DATA Block Start
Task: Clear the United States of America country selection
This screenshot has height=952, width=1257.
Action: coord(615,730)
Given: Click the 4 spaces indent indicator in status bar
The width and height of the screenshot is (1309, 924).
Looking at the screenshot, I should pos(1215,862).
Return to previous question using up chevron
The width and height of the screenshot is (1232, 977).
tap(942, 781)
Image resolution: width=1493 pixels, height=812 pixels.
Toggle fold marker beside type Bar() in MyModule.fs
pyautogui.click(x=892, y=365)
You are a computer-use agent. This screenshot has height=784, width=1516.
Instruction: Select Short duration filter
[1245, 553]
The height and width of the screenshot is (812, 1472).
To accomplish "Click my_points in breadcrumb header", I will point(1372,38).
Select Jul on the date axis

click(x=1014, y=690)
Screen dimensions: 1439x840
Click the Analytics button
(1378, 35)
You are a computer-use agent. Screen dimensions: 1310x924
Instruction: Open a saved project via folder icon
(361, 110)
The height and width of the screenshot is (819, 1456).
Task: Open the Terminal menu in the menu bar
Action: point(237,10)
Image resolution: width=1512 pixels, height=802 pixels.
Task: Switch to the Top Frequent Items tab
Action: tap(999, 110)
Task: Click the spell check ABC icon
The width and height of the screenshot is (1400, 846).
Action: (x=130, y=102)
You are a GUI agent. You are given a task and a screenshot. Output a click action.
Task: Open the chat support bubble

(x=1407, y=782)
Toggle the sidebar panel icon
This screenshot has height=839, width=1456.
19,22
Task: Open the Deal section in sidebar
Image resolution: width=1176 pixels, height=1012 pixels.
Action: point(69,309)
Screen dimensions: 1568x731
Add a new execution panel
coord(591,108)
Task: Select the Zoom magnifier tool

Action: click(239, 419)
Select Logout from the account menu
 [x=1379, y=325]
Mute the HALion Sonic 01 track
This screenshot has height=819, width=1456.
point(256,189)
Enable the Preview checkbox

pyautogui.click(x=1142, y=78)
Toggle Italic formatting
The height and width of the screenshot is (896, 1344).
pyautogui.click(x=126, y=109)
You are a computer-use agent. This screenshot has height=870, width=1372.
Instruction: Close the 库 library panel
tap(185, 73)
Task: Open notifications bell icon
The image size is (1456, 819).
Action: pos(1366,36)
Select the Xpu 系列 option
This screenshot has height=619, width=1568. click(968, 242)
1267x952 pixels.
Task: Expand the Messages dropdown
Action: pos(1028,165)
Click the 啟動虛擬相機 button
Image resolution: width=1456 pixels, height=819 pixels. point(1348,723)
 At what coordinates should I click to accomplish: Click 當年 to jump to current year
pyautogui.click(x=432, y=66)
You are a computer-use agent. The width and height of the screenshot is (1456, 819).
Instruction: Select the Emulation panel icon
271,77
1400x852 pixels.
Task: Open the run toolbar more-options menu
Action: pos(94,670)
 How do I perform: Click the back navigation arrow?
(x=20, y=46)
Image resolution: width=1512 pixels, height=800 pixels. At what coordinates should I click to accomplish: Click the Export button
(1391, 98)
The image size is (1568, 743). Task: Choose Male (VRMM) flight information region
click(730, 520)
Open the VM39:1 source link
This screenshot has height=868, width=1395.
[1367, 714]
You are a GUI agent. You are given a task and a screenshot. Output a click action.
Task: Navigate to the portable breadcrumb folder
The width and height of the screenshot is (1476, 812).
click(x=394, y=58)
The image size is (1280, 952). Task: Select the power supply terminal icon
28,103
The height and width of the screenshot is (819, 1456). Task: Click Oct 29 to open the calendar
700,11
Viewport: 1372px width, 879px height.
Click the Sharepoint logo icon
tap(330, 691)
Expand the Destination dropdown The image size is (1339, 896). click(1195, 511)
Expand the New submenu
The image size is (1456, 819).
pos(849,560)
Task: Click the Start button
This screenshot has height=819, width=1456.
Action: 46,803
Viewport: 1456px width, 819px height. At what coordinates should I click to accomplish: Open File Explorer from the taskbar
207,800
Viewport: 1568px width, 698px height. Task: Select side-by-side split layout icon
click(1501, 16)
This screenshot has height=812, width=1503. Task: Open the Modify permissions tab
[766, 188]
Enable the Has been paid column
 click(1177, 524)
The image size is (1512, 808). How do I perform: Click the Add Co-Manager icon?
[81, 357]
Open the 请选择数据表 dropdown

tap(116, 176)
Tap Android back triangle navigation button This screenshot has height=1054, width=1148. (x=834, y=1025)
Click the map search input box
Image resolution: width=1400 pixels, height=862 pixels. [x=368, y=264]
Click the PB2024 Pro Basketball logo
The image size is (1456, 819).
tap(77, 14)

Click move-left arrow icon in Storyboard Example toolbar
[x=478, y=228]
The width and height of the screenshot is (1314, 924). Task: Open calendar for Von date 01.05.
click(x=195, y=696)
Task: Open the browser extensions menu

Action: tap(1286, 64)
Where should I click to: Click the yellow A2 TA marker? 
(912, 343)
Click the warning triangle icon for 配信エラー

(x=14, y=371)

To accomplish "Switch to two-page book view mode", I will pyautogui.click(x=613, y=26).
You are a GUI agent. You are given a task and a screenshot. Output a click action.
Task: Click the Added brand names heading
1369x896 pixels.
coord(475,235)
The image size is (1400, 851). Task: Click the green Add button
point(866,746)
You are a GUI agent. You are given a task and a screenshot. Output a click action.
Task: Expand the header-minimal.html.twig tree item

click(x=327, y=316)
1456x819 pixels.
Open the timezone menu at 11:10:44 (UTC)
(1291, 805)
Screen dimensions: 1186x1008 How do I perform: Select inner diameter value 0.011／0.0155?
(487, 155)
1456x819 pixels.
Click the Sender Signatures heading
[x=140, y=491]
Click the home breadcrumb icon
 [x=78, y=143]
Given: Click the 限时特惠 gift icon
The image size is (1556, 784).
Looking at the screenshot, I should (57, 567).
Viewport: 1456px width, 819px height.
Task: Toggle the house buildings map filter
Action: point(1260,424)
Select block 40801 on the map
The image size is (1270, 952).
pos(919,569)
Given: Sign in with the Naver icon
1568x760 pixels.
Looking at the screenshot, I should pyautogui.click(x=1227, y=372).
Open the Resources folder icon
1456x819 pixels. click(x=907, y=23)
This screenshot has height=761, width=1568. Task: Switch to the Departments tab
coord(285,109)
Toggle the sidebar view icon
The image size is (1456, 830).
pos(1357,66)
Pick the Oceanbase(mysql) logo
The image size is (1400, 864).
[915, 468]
DATA Block End
_REQUIRED WORK_
Your output must be the lines of the material above, from the first through the line that contains "The height and width of the screenshot is (812, 1472).", copied exactly. Include both endpoints and nothing else.

_PROBLEM SOLUTION_
Task: Clear the United States of America country selection
This screenshot has height=952, width=1257.
Action: coord(615,730)
Given: Click the 4 spaces indent indicator in status bar
The width and height of the screenshot is (1309, 924).
Looking at the screenshot, I should pos(1215,862).
Return to previous question using up chevron
The width and height of the screenshot is (1232, 977).
tap(942, 781)
Image resolution: width=1493 pixels, height=812 pixels.
Toggle fold marker beside type Bar() in MyModule.fs
pyautogui.click(x=892, y=365)
You are a computer-use agent. This screenshot has height=784, width=1516.
Instruction: Select Short duration filter
[1245, 553]
The height and width of the screenshot is (812, 1472).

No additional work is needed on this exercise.